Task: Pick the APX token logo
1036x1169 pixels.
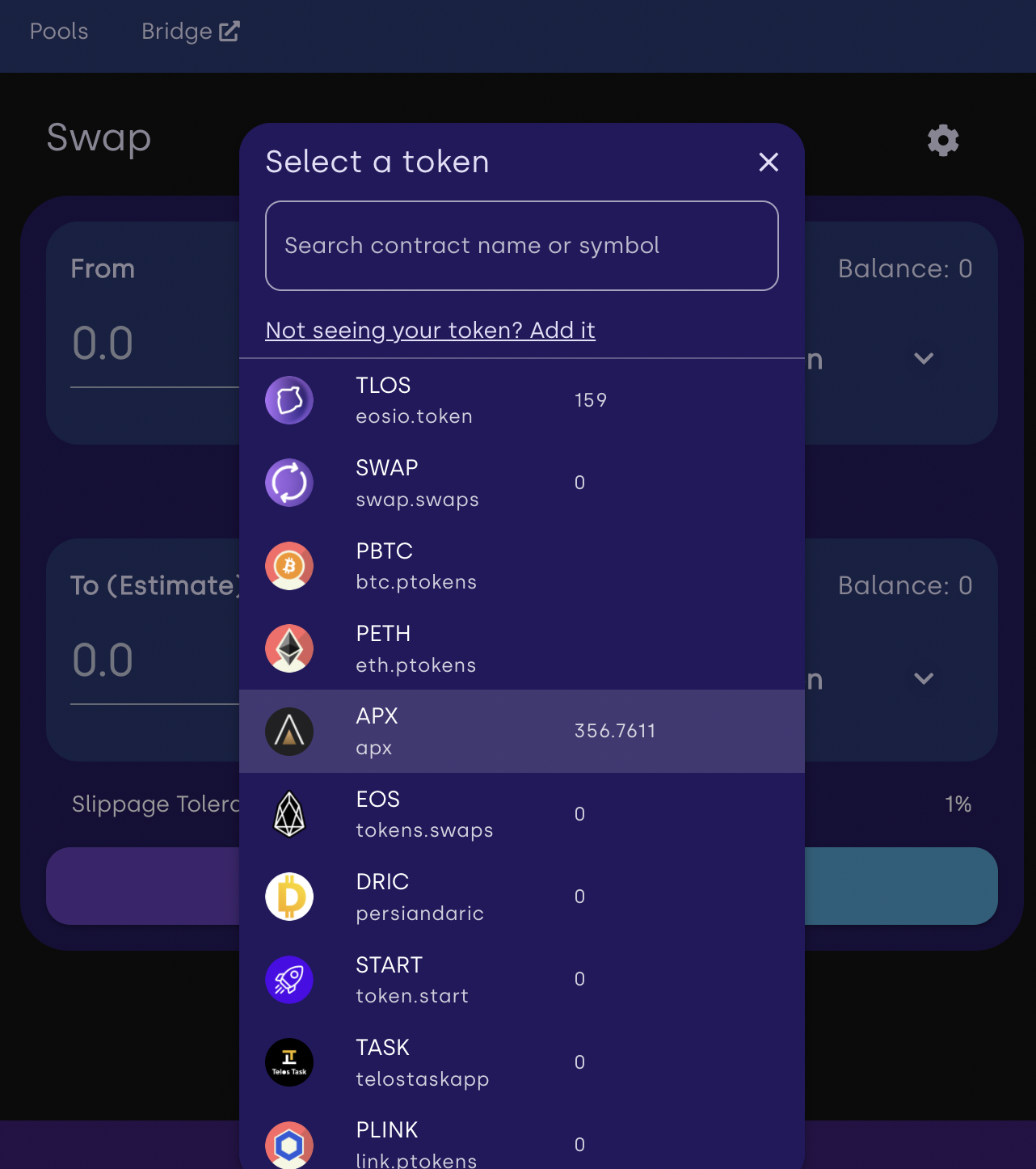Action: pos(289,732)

= = = = =

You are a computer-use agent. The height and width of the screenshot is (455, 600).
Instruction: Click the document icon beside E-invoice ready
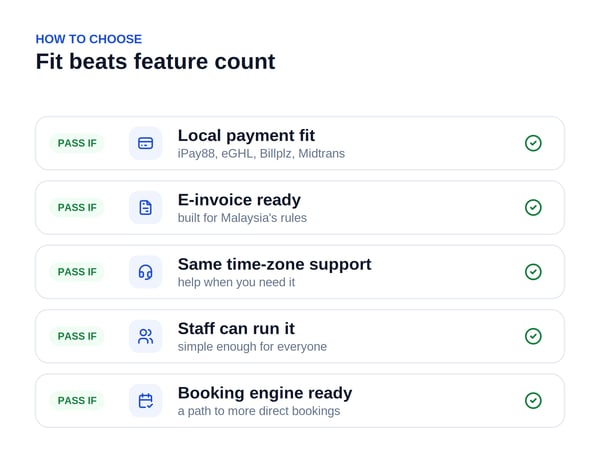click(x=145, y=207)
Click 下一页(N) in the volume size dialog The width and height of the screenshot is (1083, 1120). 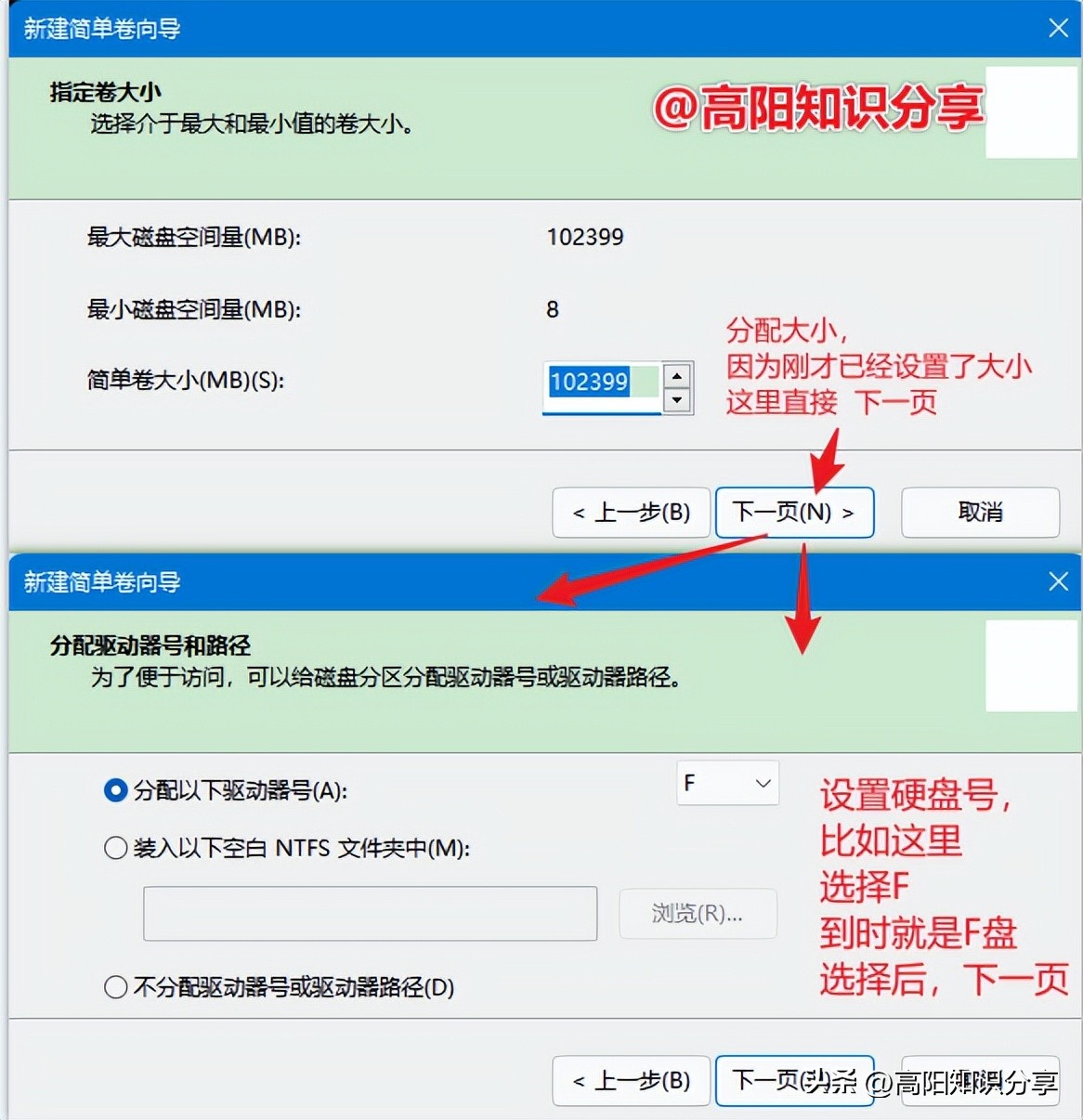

= = = = =

Objective:
Rewrite the rows in the stretch from "You are a computer-use" through "Click 下一页(N) in", replacing "screenshot" with "capture" and keeping everything else unchanged. Omit the pictures from your answer.

Final result:
You are a computer-use agent. The height and width of the capture is (455, 600).
Instruction: Click the document icon beside E-invoice ready
click(x=145, y=207)
Click 下一页(N) in the volume size dialog The width and height of the capture is (1083, 1120). 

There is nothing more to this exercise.